Quinn Mason’s new symphony is in a bit of a different category from the first three pieces I premiered this season. For one, it’s written for a standard orchestra without voices. For another, it’s not written by a local composer. And perhaps most pertinent for my own relationship with the music, it’s written by a composer whom I consider a protégé in addition to being a friend and colleague (as are Huntley, Bob, and Sheila.)
Quinn, of course, is much younger than the rest of the bunch, and though he already has a distinct musical voice, he is still developing that voice with every piece. Of the four composers I worked with this season, Quinn and I have the most history together and the most sympathy as fellow composers. Quinn first contacted me when he was still a teenager, and he sought me out because he knew and liked my music. I responded enthusiastically to him because I was gobsmacked by the pieces he sent me for review.

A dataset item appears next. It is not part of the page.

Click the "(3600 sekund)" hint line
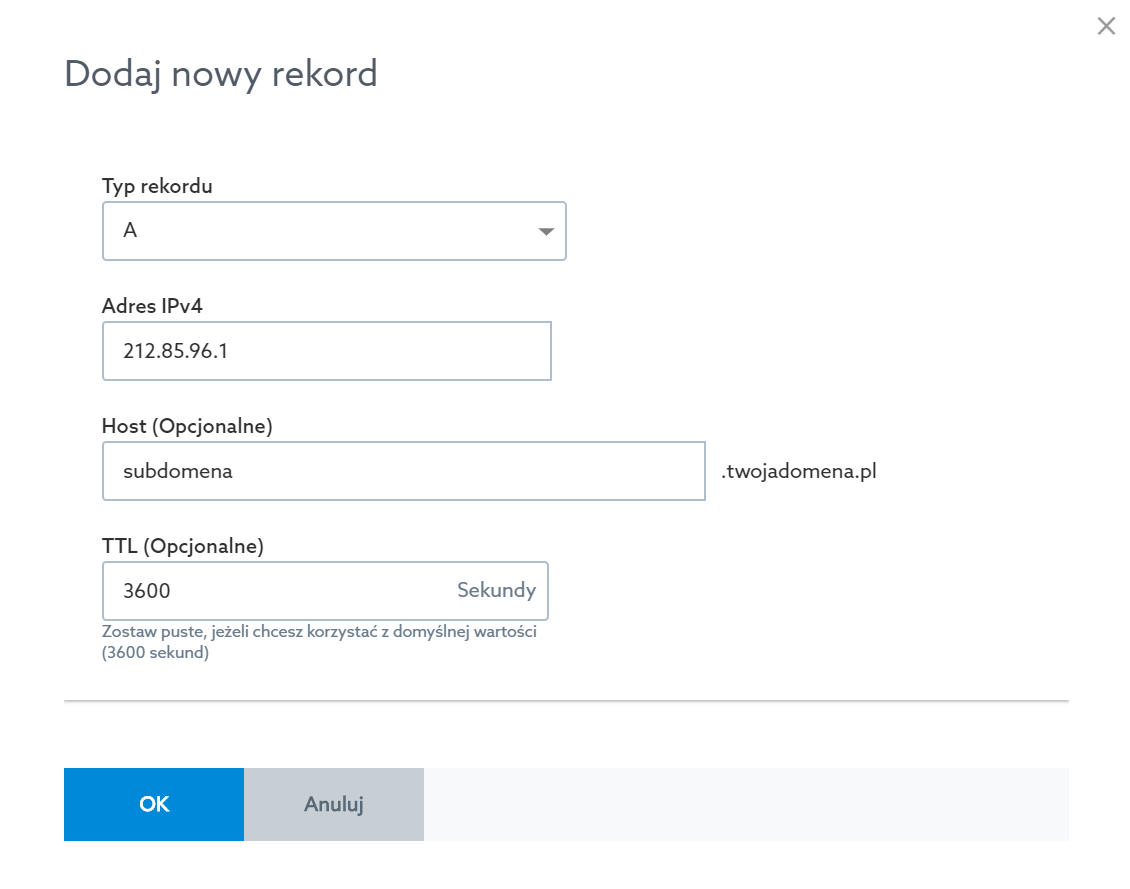 tap(155, 654)
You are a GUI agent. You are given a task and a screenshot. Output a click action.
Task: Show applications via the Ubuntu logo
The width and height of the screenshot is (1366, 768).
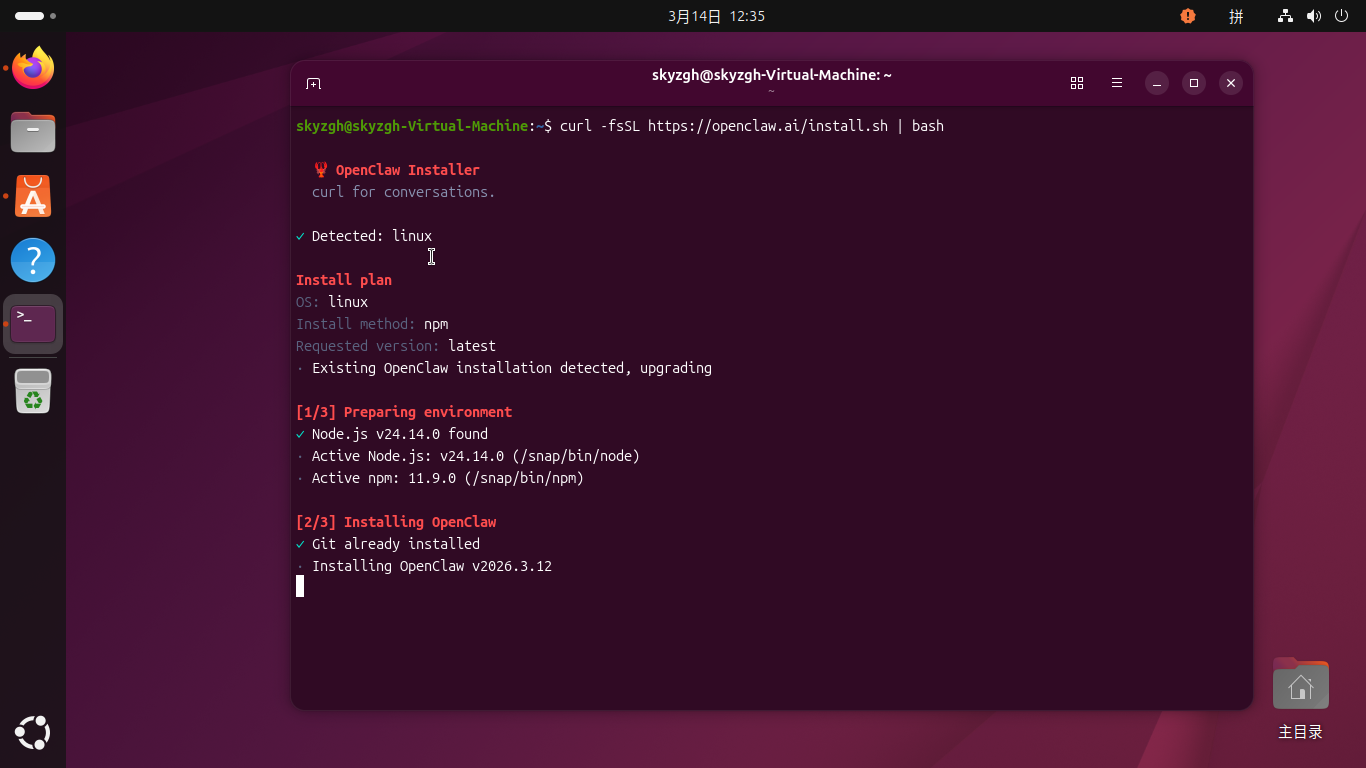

Since that time, I’ve commissioned three pieces from Quinn: A Joyous Trilogy, In Memory, and now the new symphony. I’ve also conducted two of his other works, Toast of the Town and Reflections on a Memorial. I’ve advised him on all those pieces (and plenty of others) and I would say that we understand each other musically on an instinctual level. I get what he’s saying, and he gets how I say it.
Quinn has become highly sought after in the past few years, so it was a privilege that he composed a symphony for Harmonia (and even titled the piece after the group!) He hasn’t let his rising celebrity go to his head though, and he was more than willing to re-work the piece as he sent me drafts for feedback.
The final product is a piece full of romantic themes, smoldering orchestration, and contemplative moods. It’s cyclical, always a favorite attribute of mine in a symphonic work. It’s unusual for a symphony, in that it’s in a three-movement, slow-fast-slow form. The piece moves at its own pace, and I would call it an experimental work.
“Experimental” is a term that, for whatever reason, has gotten associated with a certain brand of new music (avant-garde, theatrical, extendedly technical, etc.) but I would beg people to keep in mind that composers who work in more traditional forms with more traditional tonal vocabularies are still finding ways to innovate and experiment even a full 200-years into the symphonic tradition.
We are very lucky for that fact, and we are very lucky to have these four pieces in the world. I consider myself a happy, accomplished, exhausted midwife.